Florida Senator Marco Rubio, one of the so-called “Gang of Eight” senators drafting immigration reform legislation, told Rush Limbaugh earlier this year that federal health benefits could jeopardize a deal.

“If Obamacare is available to 11 million people, it blows a hole in our budget and makes this bill undoable,” Rubio said. “That's one of the major issues we're going to have to confront. “

Adding these immigrants under the Affordable Care Act would cost billions, and would mean expanding a program that many Republicans already want to repeal.

Forthcoming immigration reform proposals are expected to grant those here illegally some kind of provisional legal status which will require they wait several years, likely 10 to 15, for various federal health benefits. That path could be shorter for young immigrants like Diaz who were brought here illegally as children.

But there are also huge costs to leaving these immigrants uninsured for several years.

“Since all of us now are required to pay for insurance under the Affordable Care Act, it is better for us to have immigrants in the pool,” said Sonal Ambegaokar of the National Immigration Law Center.

“Because if there are more people in the pool, especially those who are younger and healthier, which immigrants generally are, then our individual premium costs will go down.”

Ambegaokar said insuring these immigrants would help reduce expensive emergency room visits, which shifts the cost to the state and local level.

It’s worth mentioning that not every immigrant in the country illegally and awaiting immigration reform is uninsured. An estimated 40 percent actually have health insurance -- most of them through their jobs, according to the Migration Policy Institute.

The rest though, in the absence of federal benefits, will likely rely on safety net health providers.

One such place is the Wesley Community and Health Center in South Central Phoenix that serves low income patients.

“Our insured patients total 12 percent of our patient population, so that means 88 percent of our patients are uninsured,” said Betty Mathis, who runs the center.

These kinds of clinics all over the country are bracing for increased demand next year as more low-income people qualify for Medicaid and start using medical services

But they will also be one of the only options for the uninsured.

Randy Capps with the Migration Policy Institute says these safety net providers might be overwhelmed, especially in states with a high immigrant population.

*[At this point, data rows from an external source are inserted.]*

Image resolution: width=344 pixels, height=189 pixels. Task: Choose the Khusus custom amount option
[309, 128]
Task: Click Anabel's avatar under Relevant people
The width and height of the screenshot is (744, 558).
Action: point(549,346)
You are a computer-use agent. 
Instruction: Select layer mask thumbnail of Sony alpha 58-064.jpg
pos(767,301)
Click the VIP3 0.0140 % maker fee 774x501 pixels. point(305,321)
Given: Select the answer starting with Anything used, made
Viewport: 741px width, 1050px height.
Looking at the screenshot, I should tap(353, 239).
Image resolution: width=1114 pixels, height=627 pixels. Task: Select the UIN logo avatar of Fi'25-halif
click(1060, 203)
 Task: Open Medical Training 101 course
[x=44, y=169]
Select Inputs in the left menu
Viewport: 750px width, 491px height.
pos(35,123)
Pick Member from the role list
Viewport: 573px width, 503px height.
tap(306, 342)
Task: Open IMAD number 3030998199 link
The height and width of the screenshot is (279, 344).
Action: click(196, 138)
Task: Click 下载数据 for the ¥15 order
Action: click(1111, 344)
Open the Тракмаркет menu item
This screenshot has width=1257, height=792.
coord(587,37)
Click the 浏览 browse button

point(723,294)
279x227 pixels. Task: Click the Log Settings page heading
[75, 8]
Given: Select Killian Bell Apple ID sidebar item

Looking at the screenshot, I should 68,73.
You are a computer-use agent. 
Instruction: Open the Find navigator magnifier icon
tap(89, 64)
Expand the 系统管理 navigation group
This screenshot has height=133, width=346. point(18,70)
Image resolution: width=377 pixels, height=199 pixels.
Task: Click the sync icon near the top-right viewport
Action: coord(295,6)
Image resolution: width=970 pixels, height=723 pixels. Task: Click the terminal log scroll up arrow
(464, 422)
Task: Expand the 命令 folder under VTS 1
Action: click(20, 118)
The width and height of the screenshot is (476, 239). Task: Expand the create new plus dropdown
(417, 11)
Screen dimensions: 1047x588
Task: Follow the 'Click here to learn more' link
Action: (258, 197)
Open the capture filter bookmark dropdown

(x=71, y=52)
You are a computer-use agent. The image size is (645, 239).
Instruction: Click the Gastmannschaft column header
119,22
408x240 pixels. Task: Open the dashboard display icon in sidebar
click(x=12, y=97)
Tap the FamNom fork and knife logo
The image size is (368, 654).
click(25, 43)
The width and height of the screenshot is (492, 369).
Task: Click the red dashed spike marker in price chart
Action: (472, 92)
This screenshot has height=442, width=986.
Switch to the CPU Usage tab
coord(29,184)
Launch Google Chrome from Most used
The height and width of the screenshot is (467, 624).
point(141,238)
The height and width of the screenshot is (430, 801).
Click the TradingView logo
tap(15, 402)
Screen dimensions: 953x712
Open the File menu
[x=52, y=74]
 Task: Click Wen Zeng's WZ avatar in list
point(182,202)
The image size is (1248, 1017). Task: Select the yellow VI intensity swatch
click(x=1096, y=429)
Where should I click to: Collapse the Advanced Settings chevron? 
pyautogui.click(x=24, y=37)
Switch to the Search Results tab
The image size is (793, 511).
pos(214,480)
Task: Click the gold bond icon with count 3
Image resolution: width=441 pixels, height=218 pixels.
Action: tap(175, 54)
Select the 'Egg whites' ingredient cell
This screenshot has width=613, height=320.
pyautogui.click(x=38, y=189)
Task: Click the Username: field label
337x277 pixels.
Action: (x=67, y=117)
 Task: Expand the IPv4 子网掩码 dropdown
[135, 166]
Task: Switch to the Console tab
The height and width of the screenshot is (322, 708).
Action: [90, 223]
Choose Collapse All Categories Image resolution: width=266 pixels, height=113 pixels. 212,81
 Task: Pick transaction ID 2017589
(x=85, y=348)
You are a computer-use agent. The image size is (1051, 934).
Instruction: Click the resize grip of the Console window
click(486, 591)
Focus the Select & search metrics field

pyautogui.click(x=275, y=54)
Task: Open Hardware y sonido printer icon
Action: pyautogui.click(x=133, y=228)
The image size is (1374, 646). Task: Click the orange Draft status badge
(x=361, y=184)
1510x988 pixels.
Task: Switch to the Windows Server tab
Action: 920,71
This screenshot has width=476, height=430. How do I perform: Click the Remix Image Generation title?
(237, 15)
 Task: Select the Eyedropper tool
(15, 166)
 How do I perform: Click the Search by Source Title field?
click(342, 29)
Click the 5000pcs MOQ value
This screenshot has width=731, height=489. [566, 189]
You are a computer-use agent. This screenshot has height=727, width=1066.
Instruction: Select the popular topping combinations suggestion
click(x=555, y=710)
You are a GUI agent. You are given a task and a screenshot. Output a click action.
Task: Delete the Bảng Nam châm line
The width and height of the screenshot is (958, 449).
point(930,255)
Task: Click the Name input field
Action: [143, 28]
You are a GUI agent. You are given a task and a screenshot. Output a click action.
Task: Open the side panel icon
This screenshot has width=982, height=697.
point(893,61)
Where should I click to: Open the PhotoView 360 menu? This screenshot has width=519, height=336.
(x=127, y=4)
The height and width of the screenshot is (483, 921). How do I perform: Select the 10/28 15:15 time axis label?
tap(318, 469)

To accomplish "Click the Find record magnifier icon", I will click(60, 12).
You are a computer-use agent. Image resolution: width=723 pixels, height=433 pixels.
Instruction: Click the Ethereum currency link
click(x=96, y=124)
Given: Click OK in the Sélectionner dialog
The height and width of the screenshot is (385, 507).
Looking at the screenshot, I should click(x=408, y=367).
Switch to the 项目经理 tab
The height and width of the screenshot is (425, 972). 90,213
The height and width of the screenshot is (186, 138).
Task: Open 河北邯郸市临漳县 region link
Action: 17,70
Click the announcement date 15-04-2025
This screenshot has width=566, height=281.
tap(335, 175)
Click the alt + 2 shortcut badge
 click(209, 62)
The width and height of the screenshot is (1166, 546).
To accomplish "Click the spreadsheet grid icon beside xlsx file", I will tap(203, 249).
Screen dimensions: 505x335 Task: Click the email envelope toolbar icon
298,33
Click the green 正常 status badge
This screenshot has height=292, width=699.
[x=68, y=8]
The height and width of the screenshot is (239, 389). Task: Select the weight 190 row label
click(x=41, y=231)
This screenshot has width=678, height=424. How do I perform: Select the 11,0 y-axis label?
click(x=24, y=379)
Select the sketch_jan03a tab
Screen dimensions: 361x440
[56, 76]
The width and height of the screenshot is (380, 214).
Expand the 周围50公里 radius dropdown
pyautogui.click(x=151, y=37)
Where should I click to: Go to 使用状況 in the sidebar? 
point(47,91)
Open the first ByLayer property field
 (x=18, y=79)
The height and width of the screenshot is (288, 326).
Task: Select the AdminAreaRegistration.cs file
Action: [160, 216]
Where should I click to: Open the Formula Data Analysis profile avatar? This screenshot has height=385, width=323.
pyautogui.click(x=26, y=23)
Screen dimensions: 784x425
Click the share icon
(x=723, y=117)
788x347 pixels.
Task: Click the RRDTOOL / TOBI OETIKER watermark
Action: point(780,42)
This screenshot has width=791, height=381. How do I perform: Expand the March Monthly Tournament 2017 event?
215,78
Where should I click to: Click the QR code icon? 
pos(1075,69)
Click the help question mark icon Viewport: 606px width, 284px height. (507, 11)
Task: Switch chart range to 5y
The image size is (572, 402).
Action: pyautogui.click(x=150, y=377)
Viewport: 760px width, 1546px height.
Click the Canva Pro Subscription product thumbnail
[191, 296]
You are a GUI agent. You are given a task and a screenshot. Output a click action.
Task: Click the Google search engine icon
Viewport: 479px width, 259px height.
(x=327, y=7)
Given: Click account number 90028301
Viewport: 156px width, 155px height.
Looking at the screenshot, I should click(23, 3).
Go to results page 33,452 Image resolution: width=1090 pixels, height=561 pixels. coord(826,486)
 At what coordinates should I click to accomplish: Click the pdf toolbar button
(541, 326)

“The currently unauthorized population — and that is the population that would legalize under immigration reform — is heavily concentrated in the Southwest,” Capps said. “So those states are most at risk for pressure on their safety net health care systems.”

Arizona, Nevada, California and Texas have the highest share of uninsured, poor adults who won't get Medicaid because of immigration status, according to estimates by the Robert Wood Johnson Foundation.

Adding to the strain, hospitals, the ultimate safety net, will be receiving fewer federal dollars to treat uninsured patients.

But there is a potential fix, according to Capps.

“The last legalization law, way back in 1986, provided state grants to help cover health care costs for legalizing immigrants,” Capps said. “These kinds of grants are being discussed again in immigration reform.”

Maria Diaz, the uninsured 19-year-old, questioned the long-term savings of leaving people out of the Affordable Care Act who are on a path to remaining in the country permanently.

“Maybe once they are documented, their health conditions have increased to the extent that once they are a citizen or a resident, you have to pay even more for those problems,” Diaz said.